** START **

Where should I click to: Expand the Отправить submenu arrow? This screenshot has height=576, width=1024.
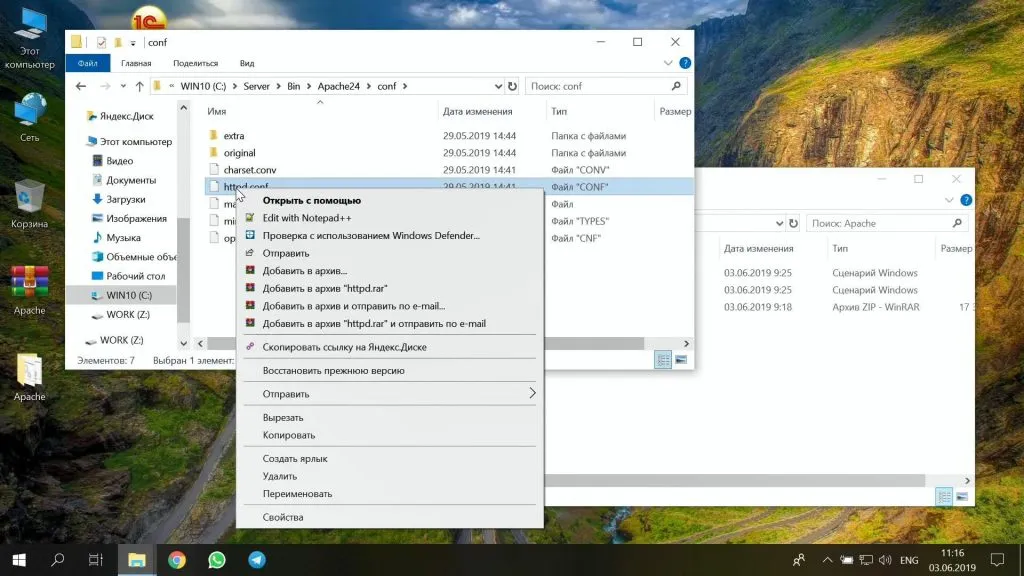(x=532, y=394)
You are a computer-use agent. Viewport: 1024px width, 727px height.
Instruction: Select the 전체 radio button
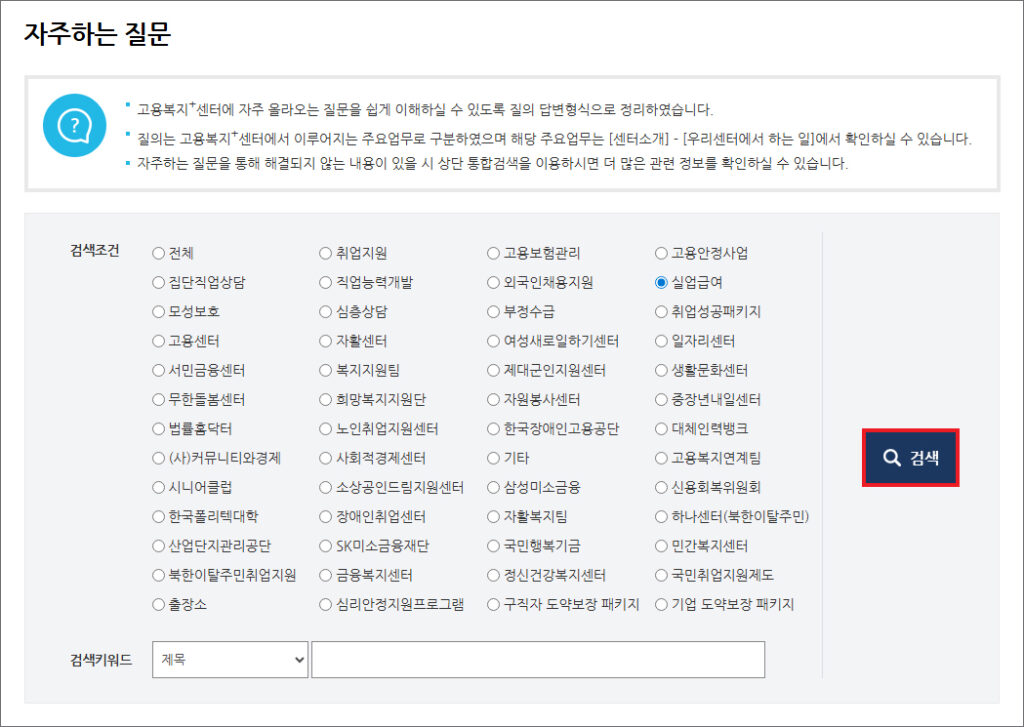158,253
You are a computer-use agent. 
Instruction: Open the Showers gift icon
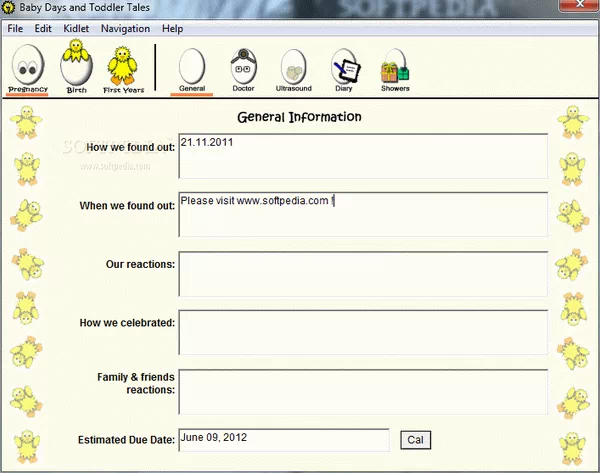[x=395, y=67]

** END **

Can you write the data above out again line for line, leaving out the pictures?

Where should I click to: Expand the Отправить submenu arrow? This screenshot has height=576, width=1024.
(x=532, y=394)
You are a computer-use agent. Viewport: 1024px width, 727px height.
Instruction: Select the 전체 radio button
158,253
You are a computer-use agent. 
Instruction: Open the Showers gift icon
[x=395, y=67]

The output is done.